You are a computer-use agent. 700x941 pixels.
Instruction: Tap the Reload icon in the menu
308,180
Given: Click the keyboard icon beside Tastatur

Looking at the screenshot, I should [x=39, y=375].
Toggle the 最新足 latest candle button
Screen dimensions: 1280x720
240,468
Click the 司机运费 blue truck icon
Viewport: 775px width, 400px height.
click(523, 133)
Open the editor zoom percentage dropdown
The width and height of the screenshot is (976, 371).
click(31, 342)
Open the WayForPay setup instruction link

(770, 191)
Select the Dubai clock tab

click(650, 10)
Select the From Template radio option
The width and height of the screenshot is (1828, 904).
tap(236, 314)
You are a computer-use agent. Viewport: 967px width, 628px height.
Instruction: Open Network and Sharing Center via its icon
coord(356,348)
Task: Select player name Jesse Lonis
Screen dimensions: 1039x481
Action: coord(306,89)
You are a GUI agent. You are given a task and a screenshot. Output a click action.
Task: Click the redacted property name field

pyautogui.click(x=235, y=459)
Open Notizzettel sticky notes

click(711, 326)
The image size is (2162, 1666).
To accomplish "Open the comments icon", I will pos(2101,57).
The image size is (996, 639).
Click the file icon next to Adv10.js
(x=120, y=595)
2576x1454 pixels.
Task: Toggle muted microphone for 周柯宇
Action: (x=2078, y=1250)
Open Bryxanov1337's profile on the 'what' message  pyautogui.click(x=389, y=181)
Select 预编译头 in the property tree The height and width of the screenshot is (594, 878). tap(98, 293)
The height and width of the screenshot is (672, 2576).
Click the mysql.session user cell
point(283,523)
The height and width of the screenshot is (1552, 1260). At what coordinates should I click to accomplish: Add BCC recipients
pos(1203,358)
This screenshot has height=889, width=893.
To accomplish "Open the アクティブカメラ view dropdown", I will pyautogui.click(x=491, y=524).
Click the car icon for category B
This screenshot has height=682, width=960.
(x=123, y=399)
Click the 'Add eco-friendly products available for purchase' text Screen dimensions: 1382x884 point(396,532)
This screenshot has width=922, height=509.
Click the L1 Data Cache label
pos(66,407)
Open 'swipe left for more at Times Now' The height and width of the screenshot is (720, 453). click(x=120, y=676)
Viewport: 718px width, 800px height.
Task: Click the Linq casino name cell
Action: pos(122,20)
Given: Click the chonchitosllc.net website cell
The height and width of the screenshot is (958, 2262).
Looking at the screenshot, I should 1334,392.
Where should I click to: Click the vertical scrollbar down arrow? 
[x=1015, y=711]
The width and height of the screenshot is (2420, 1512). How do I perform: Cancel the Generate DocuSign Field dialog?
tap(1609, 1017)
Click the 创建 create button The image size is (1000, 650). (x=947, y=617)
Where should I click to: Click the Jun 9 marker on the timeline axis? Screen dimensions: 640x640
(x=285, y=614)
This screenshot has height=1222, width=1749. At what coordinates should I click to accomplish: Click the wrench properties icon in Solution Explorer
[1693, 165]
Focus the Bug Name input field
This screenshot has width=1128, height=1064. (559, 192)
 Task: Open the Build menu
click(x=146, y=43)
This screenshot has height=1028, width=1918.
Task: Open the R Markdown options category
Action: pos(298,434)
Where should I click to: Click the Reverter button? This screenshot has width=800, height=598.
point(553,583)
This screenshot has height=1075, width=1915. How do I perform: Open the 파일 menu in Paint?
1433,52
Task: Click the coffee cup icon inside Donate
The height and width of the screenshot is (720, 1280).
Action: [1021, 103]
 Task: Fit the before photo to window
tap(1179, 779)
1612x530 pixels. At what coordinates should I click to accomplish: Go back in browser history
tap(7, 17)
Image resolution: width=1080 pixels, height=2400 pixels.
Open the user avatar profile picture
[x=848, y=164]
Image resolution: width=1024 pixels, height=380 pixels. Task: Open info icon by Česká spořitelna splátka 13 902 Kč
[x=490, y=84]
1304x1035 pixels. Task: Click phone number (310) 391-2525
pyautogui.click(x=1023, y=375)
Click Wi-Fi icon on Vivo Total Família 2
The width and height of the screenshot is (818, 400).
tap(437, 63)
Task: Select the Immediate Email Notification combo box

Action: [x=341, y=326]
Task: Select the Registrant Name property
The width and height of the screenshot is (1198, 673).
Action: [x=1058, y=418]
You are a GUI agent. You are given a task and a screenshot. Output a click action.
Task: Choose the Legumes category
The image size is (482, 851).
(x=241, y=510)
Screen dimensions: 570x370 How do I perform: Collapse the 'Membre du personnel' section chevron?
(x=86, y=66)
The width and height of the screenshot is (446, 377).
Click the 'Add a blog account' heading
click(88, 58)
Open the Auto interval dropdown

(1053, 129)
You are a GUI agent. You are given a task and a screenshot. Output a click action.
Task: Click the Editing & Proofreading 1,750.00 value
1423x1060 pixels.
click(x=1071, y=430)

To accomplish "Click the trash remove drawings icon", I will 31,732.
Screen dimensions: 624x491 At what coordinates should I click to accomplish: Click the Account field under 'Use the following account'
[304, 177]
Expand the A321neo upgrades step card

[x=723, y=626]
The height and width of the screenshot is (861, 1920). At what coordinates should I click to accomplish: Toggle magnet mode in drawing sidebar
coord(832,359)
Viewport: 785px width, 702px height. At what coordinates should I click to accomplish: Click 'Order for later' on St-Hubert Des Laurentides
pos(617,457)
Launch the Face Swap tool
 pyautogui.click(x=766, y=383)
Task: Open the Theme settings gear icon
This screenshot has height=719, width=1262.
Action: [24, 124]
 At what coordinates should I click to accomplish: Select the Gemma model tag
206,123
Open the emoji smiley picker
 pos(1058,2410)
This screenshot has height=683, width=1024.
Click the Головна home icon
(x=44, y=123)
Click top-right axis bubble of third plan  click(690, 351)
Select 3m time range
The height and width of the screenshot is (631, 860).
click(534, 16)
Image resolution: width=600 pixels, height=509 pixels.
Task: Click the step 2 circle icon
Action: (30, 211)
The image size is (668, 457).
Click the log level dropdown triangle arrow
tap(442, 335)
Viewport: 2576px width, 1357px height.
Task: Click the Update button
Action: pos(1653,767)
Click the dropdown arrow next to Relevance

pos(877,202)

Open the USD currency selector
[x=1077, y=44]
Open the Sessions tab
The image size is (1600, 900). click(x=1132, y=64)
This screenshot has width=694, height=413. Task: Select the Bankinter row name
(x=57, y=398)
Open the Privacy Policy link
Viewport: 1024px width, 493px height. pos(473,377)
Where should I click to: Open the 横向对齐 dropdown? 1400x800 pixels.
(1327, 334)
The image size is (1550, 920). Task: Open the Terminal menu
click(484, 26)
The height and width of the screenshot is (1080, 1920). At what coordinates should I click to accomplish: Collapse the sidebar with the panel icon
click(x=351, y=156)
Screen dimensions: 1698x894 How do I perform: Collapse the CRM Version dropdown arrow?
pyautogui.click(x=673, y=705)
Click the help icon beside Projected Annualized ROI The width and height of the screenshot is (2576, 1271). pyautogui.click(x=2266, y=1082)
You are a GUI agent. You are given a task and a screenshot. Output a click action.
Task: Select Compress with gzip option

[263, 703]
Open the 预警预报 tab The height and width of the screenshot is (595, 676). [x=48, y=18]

━━━━━━━━━━━━━━━━━━━━━━━━━━━━━━

## Problem to solve
Format the entries from the line with "Click the help" through the end of the entries as a two-column CSV headed entry_text and answer. Give one row per entry, putting its text and its answer each in a single quoted field with line breaks replaced by spaces.

## Exercise answer
entry_text,answer
"Click the help icon beside Projected Annualized ROI The width and height of the screenshot is (2576, 1271).","pyautogui.click(x=2266, y=1082)"
"You are a GUI agent. You are given a task and a screenshot. Output a click action. Task: Select Compress with gzip option","[263, 703]"
"Open the 预警预报 tab The height and width of the screenshot is (595, 676).","[x=48, y=18]"